So I was revising what this guy asked: How do I "fill down"/expand observations with respect to a time variable?
I need the same thing for my dataset:
So they send him to check this:Complete column with group_by and complete (i tried to replicate the answers codes, but they didn't worked)
So my dataset looks like this (I present a simplification, in the real dataset there are more variables, and the real dimensions are 631230 obs. of 21 variables)
df
Year ID Name Brunch Sales Wages Labor productivity
2014 1750941579 JEN A 3 2 1.5
2015 1750941579 JEN A 4 2 2
2016 1750941579 JEN A 6 4 1.5
2017 1750941579 JEN A 8 4 2
2018 1750941579 JEN A 8 4 2
2014 1303477204 MIC B 6 2 3
2015 1303477204 MIC B 8 4 2
so i used this code DF<-complete(df, ID, Year=full_seq(Year, period=1),fill=list(Labor productivity=0))
and got something like this
Year ID Name Brunch Sales Wages Labor productivity
2014 1750941579 JEN A 3 2 1.5
2015 1750941579 JEN A 4 2 2
2016 1750941579 JEN A 6 4 1.5
2017 1750941579 JEN A 8 4 2
2018 1750941579 JEN A 8 4 2
2014 1303477204 MIC B 6 2 3
2015 1303477204 MIC B 8 4 2
2016 1303477204 #¿NOMBRE? B 0 0 NaN
2017 1303477204 NA NA NA NA NA
2018 1303477204 NA NA NA NA NA
It completed the panel, as I wanted, but is there a way to keep the Name, Brunch, (and other columns not listed here)?
It's fine if the quantitative variables (sales, wages) are NA or 0 i don't mind. But I need to keep the qualitative variables(Name and Brunch, that are associated with the ID).

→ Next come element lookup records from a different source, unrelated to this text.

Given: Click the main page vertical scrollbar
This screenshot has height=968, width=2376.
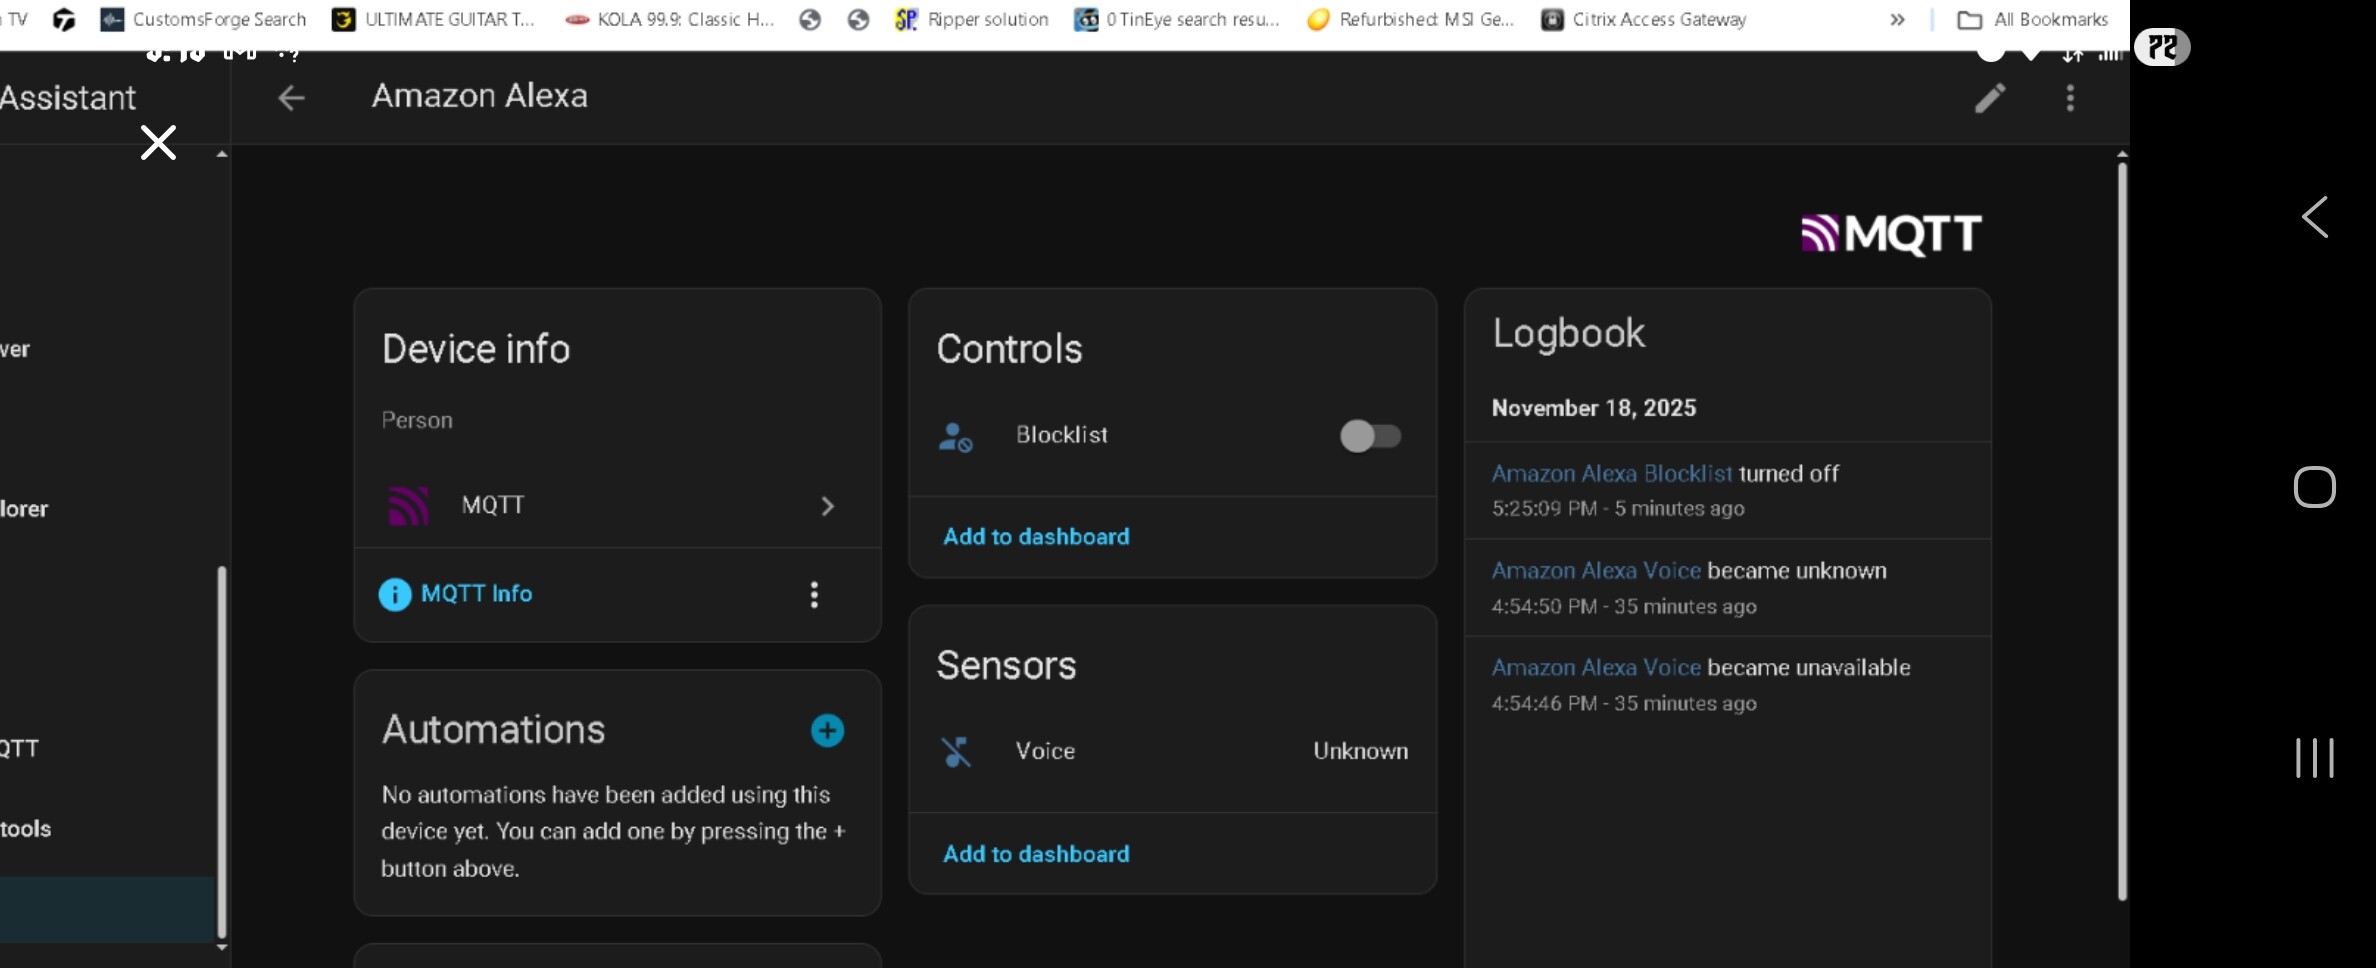Looking at the screenshot, I should (2122, 530).
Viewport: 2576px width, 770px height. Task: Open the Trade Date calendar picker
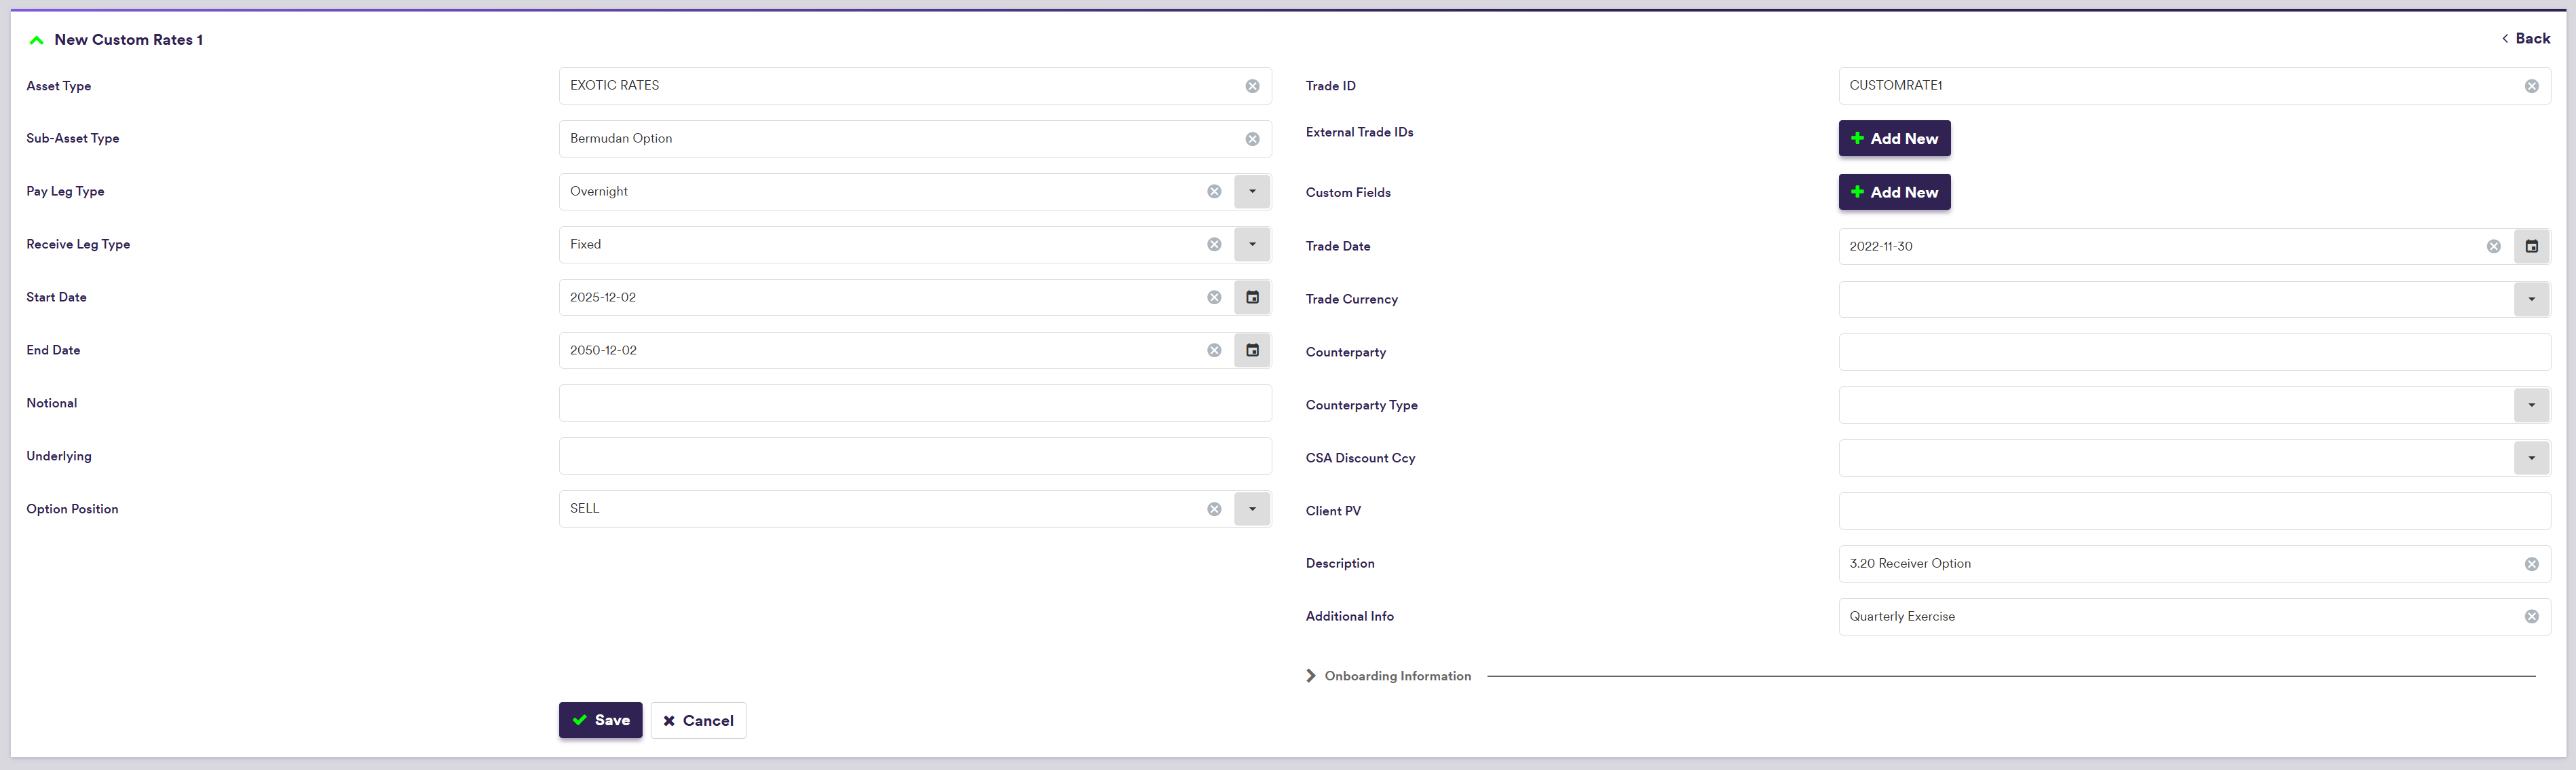click(x=2531, y=246)
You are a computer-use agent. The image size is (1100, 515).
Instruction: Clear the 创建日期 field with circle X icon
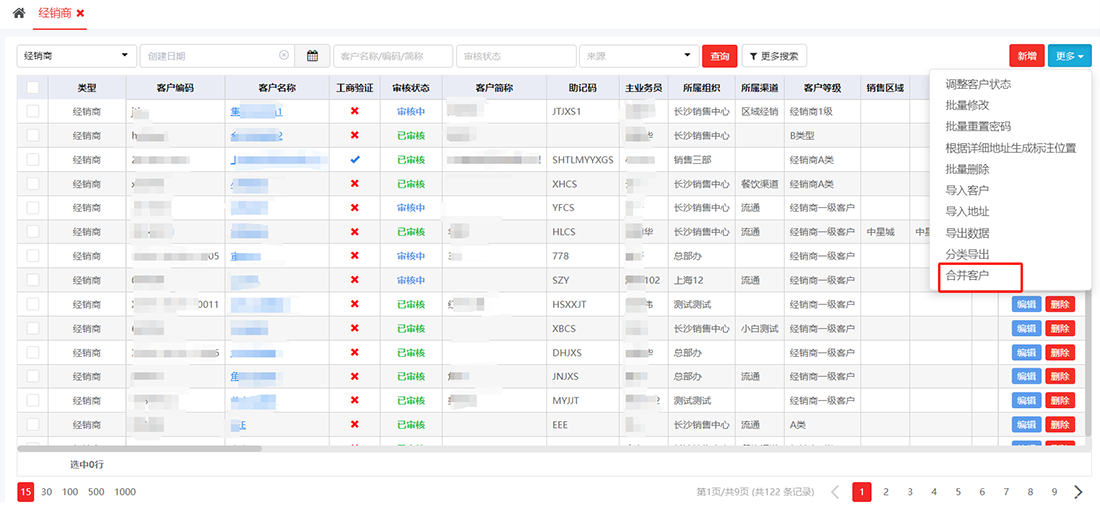[284, 56]
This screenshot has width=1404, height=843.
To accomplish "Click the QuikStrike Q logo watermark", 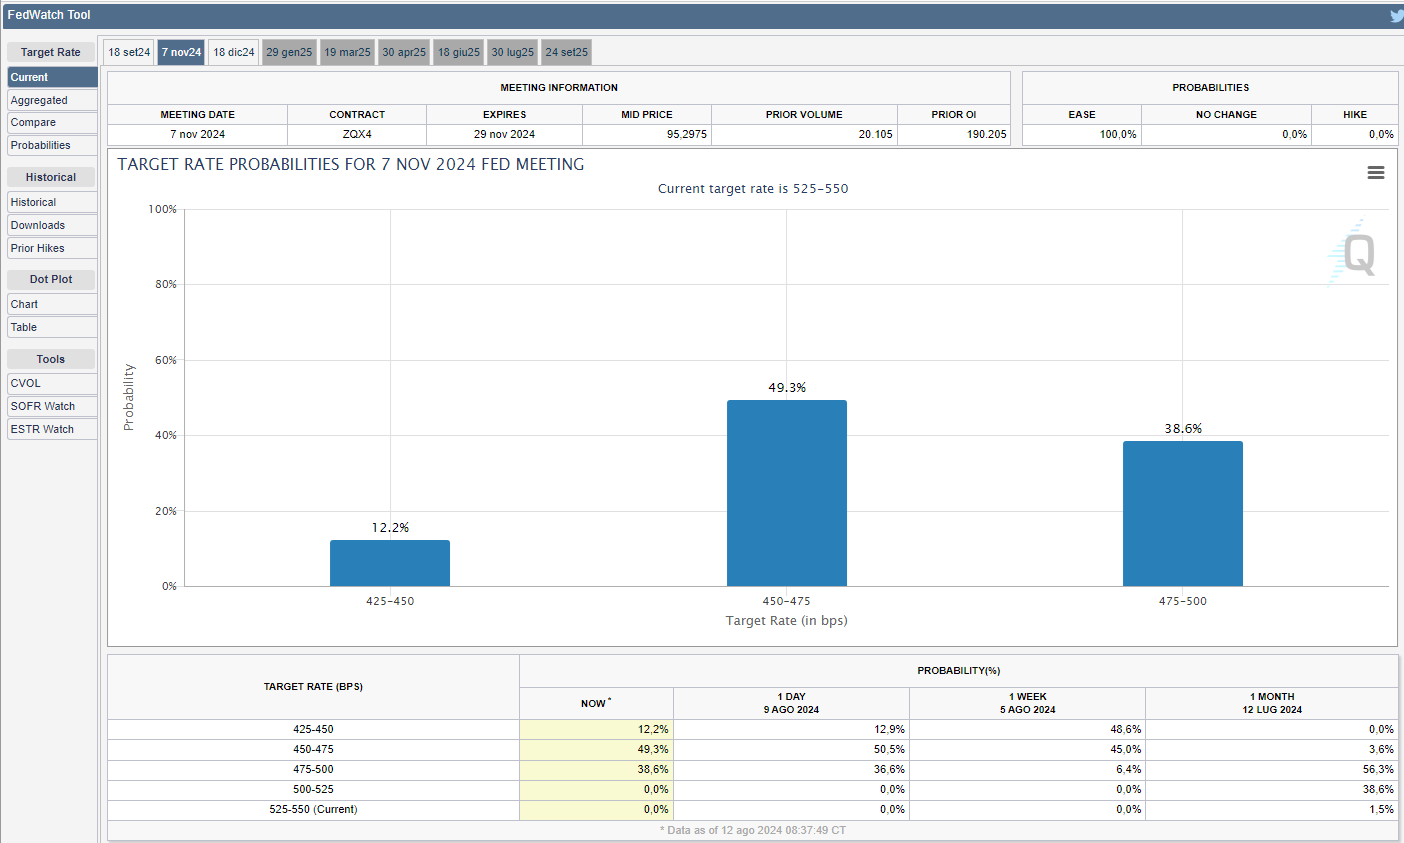I will click(x=1354, y=253).
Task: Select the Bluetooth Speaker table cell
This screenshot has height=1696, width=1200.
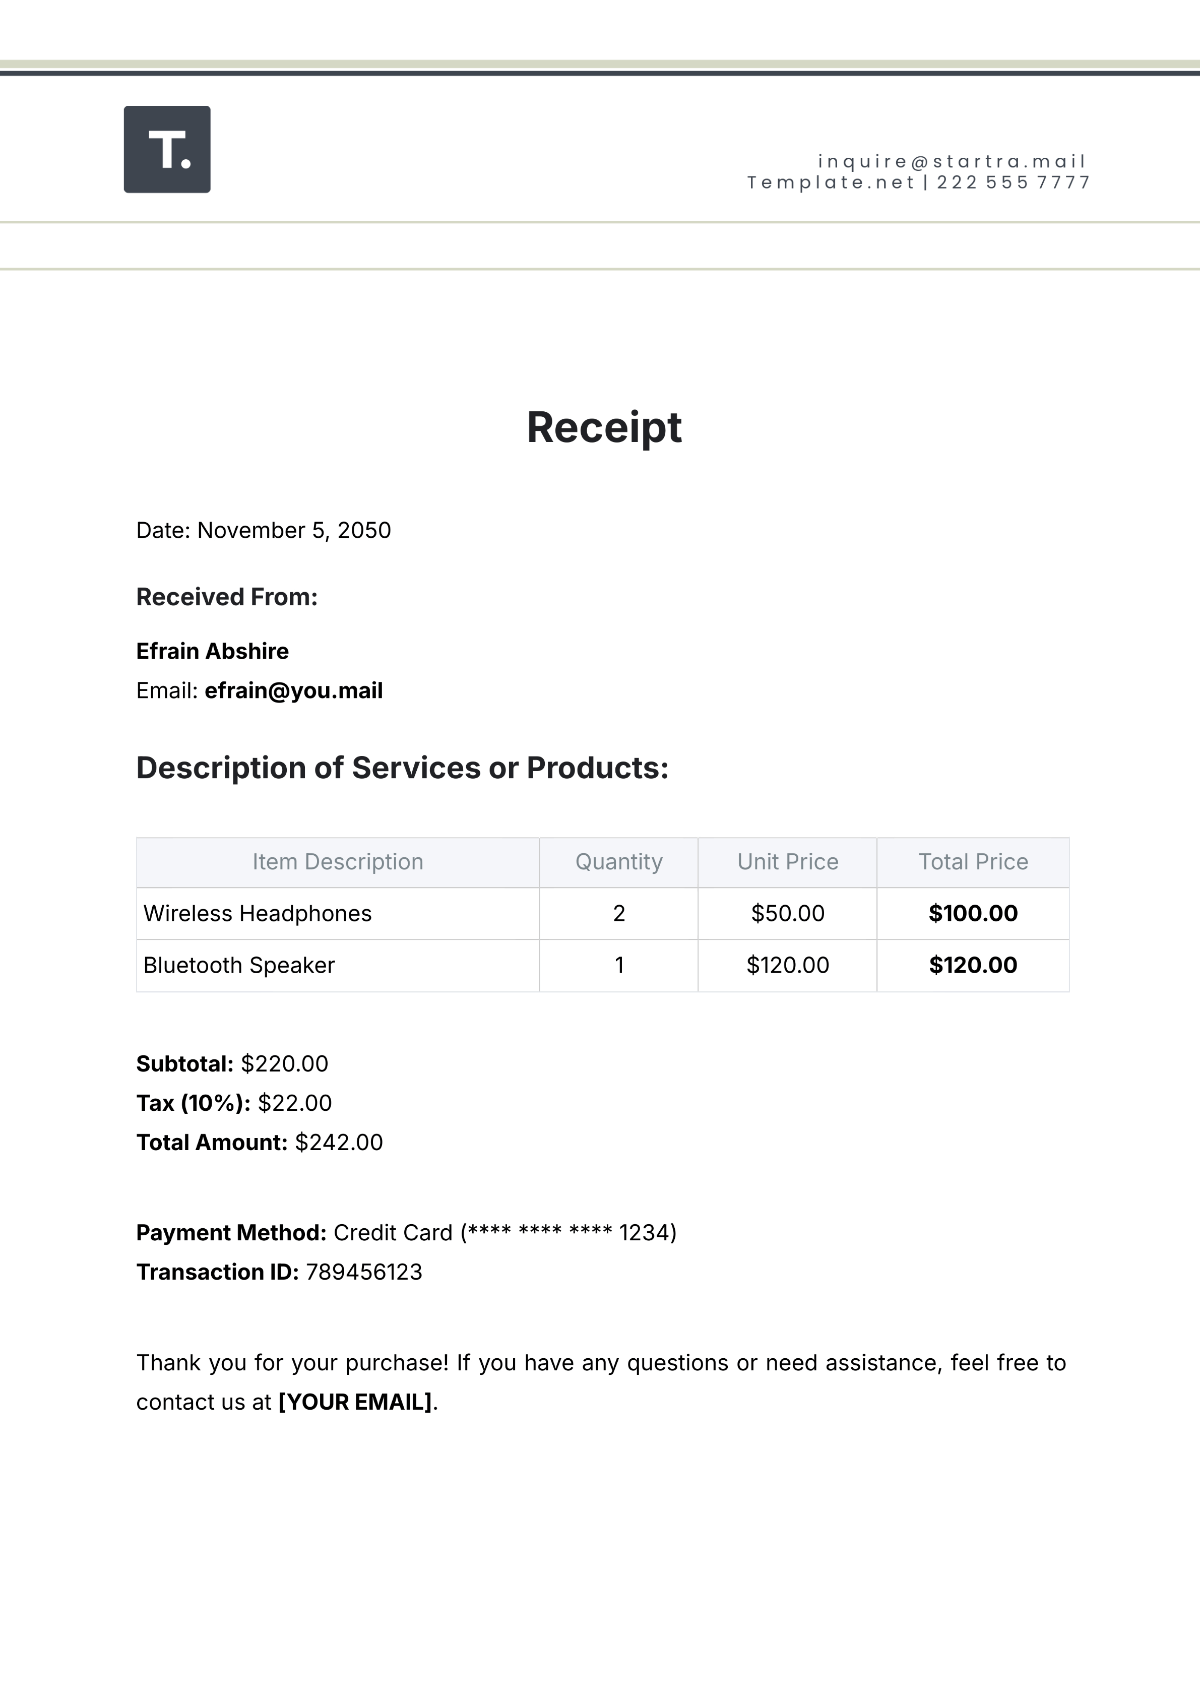Action: pos(338,965)
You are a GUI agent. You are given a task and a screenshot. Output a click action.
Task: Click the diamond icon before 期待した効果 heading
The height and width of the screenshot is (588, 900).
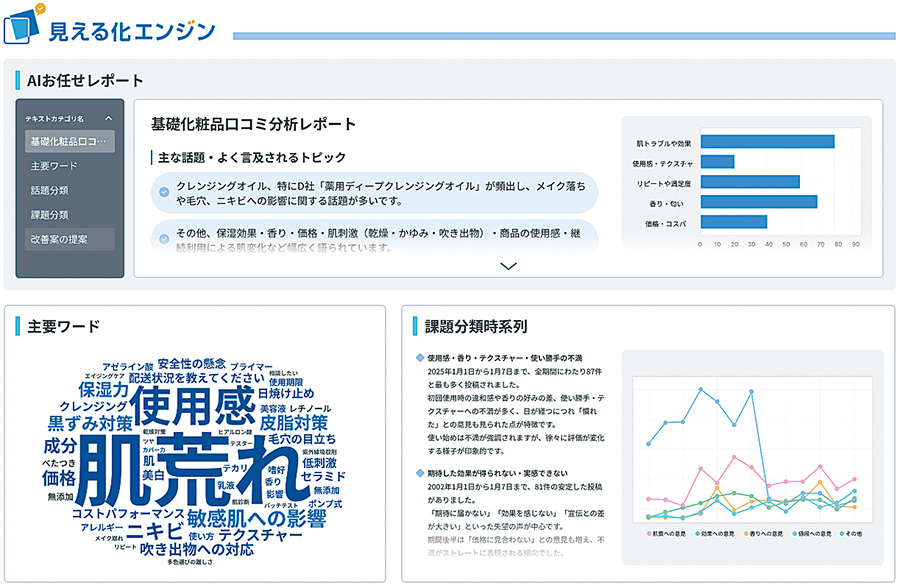click(421, 473)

I tried with this code from the second link (adaptation to my dataset)
DF<-df %>%
group_by(Year, ID) %>%
summarise(`Labor Productivity`=n()) %>%
ungroup() %>%
complete(Year, ID, fill = list(`Labor Productivity`=1))
but i only get summarise() regrouping output by 'Year' (override with .groups argument)
and the output dataset looks like this:
Year ID Name Labor productivity
2014 1750941579 JEN 1
2014 1303477204 MIC 1
2015 1750941579 JEN 1
2015 1303477204 MIC 1
2016 1750941579 JEN 1
2016 1303477204 MIC 1
And so on... (dimensions: 631230 obs. of 3 variables)
So, second question: What's wrong with this code?